US President Donald Trump, on the other hand, has privately fumed at aides even as he publicly tweets about how well negotiations with North Korea are going, and has been asking for daily updates on the status of negotiations, the Washington Post reported. North Korean officials have canceled follow-up meetings and have not dismantled a missile testing facility that Trump said would be destroyed, according to the report.

The issue of declaring a formal end to the 1950-53 Korean War appears to be one of the major issues holding back talks between North Korea and the US.

North Korea has demanded the US, one of the signatories to the armistice, agree to declare a formal end to the war, which it views as the first step toward guaranteeing its regime security and building lasting peace on the peninsula.

If the US is unwilling to replace the armistice agreement with a peace treaty that would ensure the survival of the Kim Jong-un regime, Pyongyang will likely not proceed further with denuclearization talks, CNN reported, citing an official with close knowledge of North Korea’s position on the matter.
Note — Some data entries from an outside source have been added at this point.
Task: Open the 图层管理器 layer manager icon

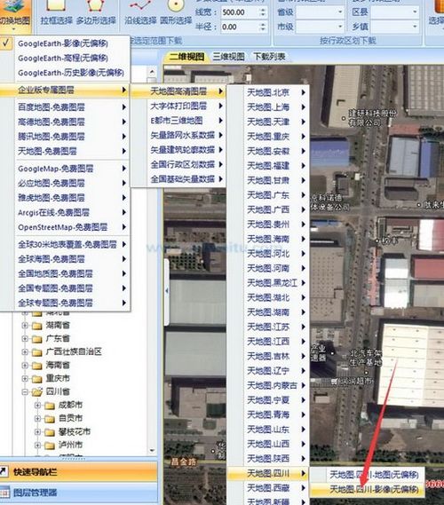Action: click(4, 493)
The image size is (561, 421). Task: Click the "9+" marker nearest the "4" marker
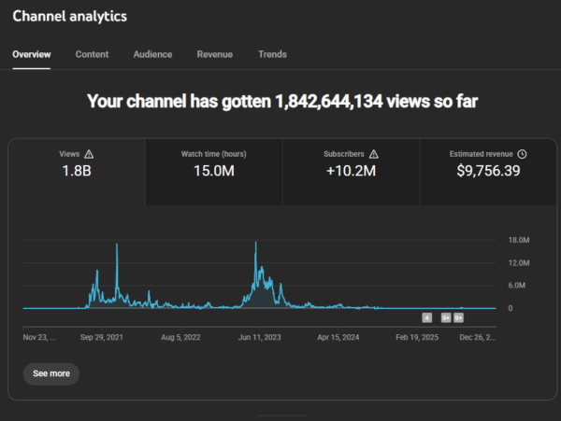446,317
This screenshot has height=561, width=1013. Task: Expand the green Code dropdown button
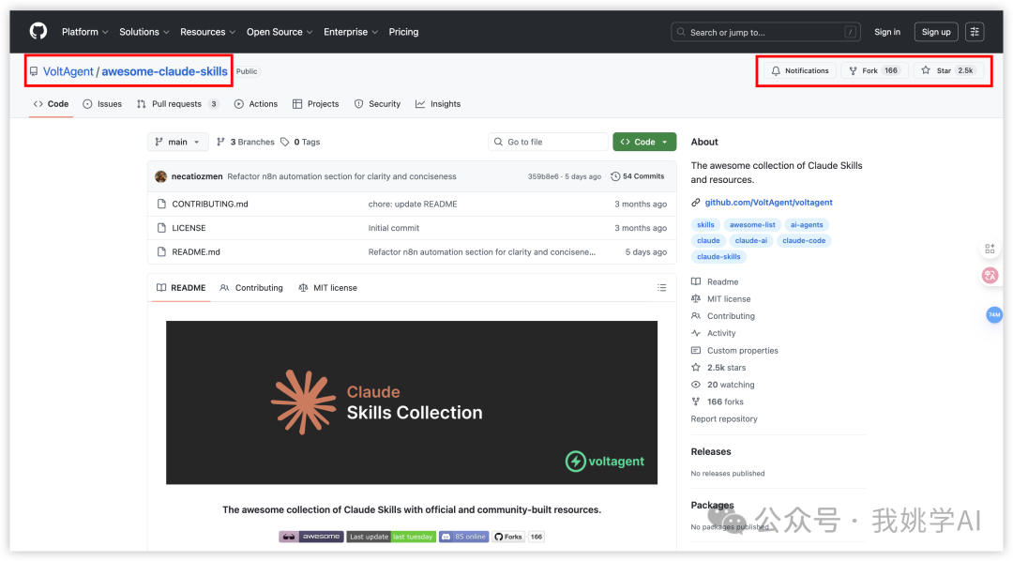click(644, 142)
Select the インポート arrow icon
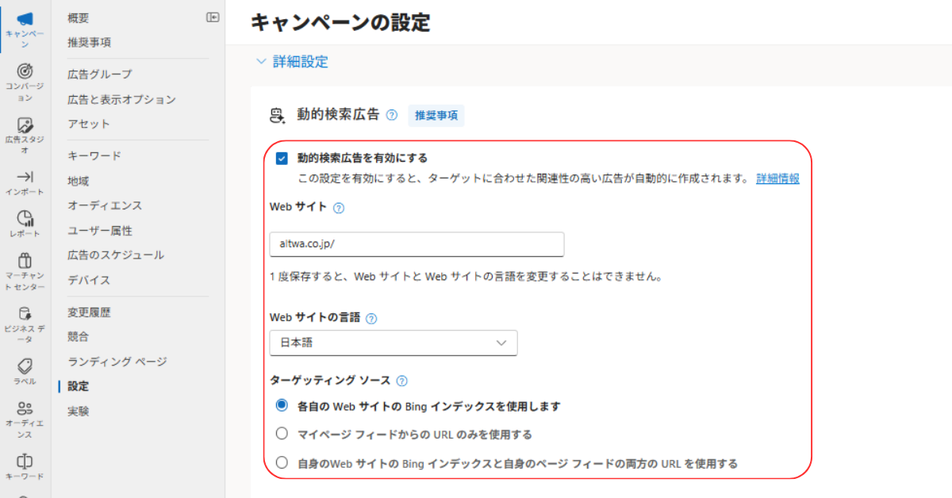The image size is (952, 498). (25, 177)
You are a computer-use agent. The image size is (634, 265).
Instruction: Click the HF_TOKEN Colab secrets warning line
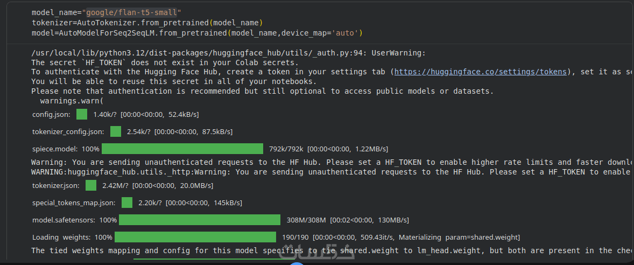point(165,62)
North Korea is also putting pressure on the US to begin lifting sanctions, believing it has done “so much” by freezing nuclear and missile testing, destroying one of its nuclear sites, and facilitating the upcoming repatriation of US service members’ war remains, according to the report.
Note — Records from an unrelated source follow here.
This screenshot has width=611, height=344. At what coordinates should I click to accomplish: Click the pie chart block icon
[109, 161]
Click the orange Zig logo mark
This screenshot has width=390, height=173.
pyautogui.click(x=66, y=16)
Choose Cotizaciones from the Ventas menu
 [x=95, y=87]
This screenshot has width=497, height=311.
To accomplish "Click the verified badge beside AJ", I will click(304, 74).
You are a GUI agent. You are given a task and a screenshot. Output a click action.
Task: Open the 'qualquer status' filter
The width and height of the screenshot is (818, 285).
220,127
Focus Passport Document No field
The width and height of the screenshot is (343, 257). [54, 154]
The Trump administration appears to be reluctant to ease sanctions or declare an end to the war until the North takes concrete steps toward denuclearization amid a lack of progress on North Korea’s dismantling of nuclear weapons programs and growing skepticism in the US over the North’s sincerity.

As part of efforts to propel follow-up negotiations, South Korea sent its presidential security adviser Chung Eui-yong and top diplomat Kang Kyung-wha to the US last week. Chung and Kang met with their counterparts -- national security adviser John Bolton and Secretary of State Mike Pompeo, respectively.
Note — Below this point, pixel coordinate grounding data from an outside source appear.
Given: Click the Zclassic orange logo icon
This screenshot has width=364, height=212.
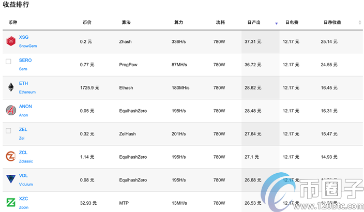Looking at the screenshot, I should point(11,156).
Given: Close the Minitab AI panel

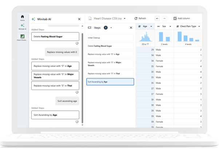Looking at the screenshot, I should (79, 19).
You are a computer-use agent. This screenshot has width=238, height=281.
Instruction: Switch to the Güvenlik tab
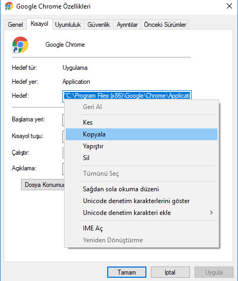[99, 25]
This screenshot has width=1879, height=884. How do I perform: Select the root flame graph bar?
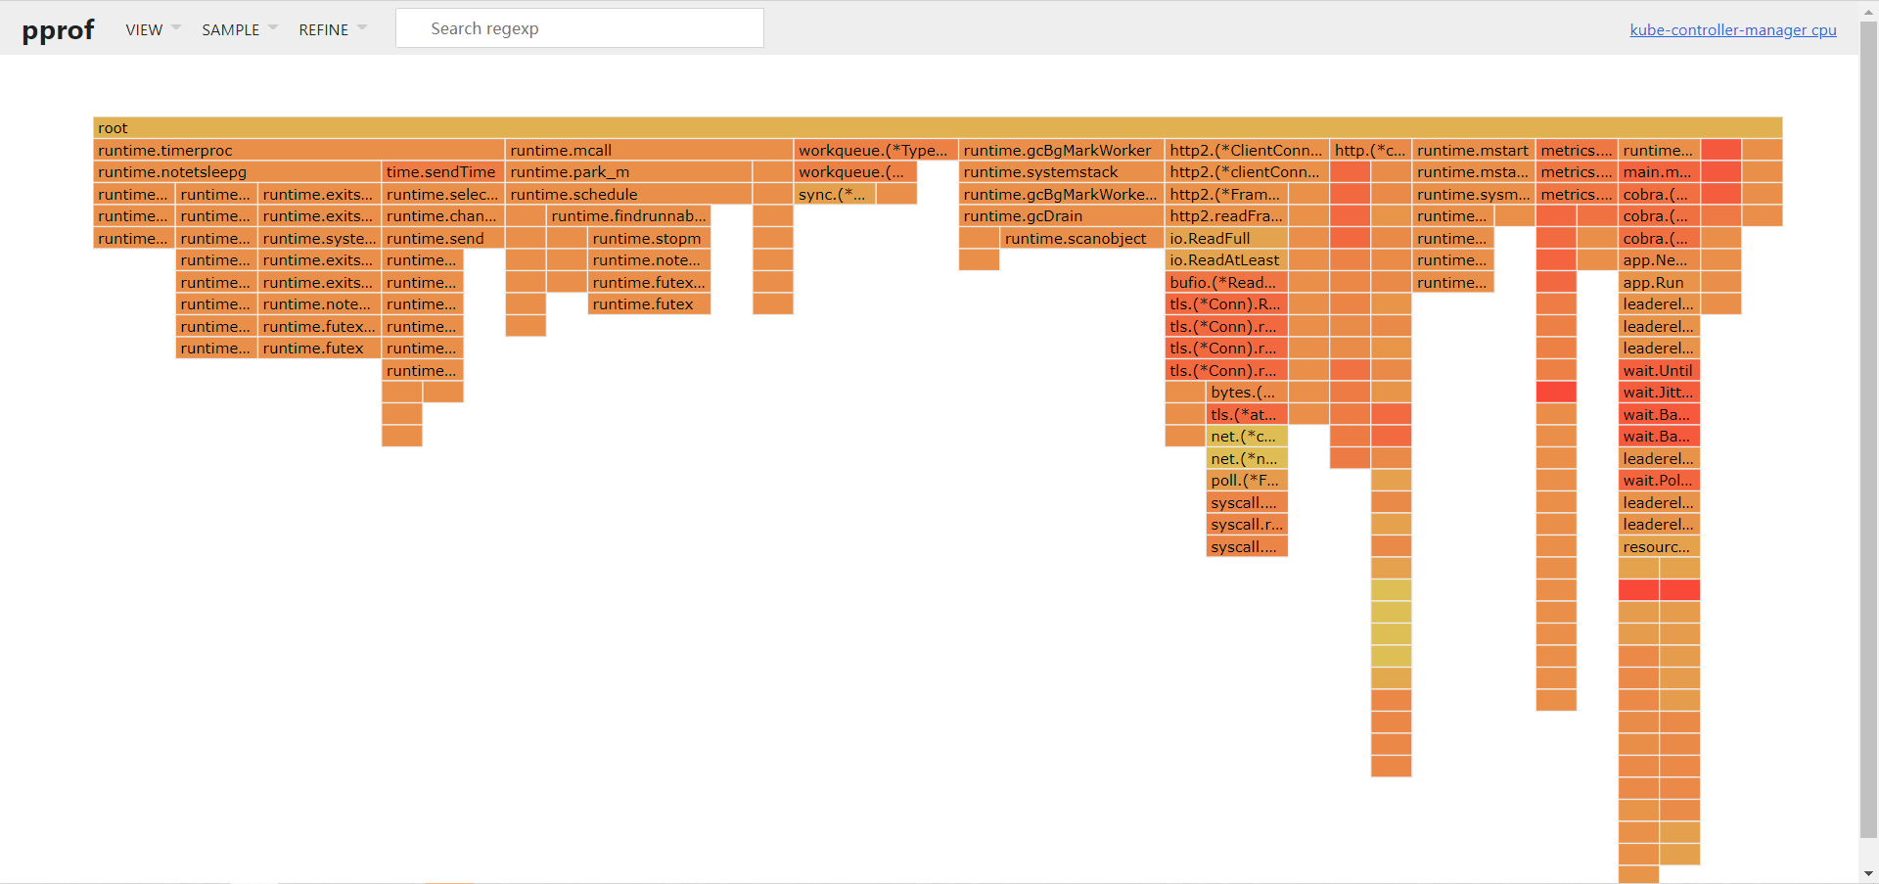[938, 128]
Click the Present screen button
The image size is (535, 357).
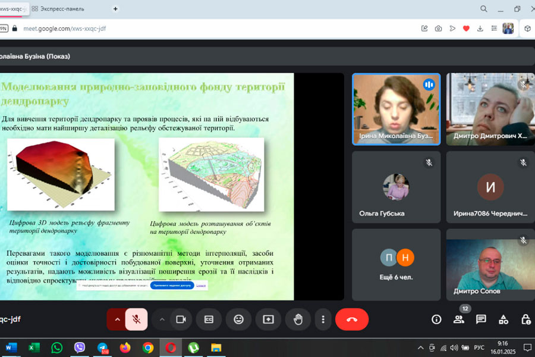pos(268,320)
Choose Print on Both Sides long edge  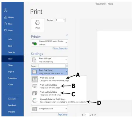click(x=59, y=86)
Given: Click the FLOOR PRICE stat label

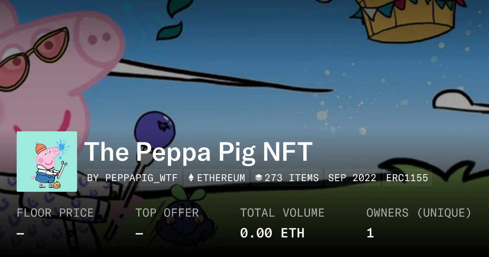Looking at the screenshot, I should [x=55, y=213].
When asked whether the leaders of the two Koreas and the US would seek to declare an end to the war during their possible meeting on the sidelines of the UN General Assembly in September, Kang said Monday that it is difficult to talk about exactly when that would happen.

As the US and North Korea still remain far apart on what should come first, South Korea should focus on convincing North Korea to take tangible steps to denuclearize to move forward the momentum of dialogue, experts say.

“The vicious cycle of the past is repeating itself in that North Korea is making excuses not to take tangible steps to denuclearize and dragging out negotiations,” said Shin Beom-chul, a senior researcher at the Asan Institute for Policy Studies.

Seoul appears to be persuading Washington to accept Pyongyang’s demand for declaring an end to the war to further proceed with denuclearization talks, but it carries a risk of creating a crack in the Seoul-Washington alliance, he said.

“Rather than only focusing on persuading the US to accept the North’s demand, the South Korean government should also convince North Korea to take visible steps to denuclearize -- such as declaring its nuclear arsenal.”

More realistically, South Korea could persuade both North Korea and the US to take action simultaneously -- the approach suggested by the North.

“As North Korea and the US ask each other to take action first, what South Korea could do is lead them to take action simultaneously at their discretion,” said Kim Hyun-wook, a professor at the Korea National Diplomatic Academy. “I think that the US could declare an end to the Korean War, and North Korea could declare its nuclear weapons program and facilities.”

“I think it is the US that would pull out of negotiations, not North Korea. I think it is important to convince North Korea to take measures to dismantle its nuclear weapons program under the current circumstances.”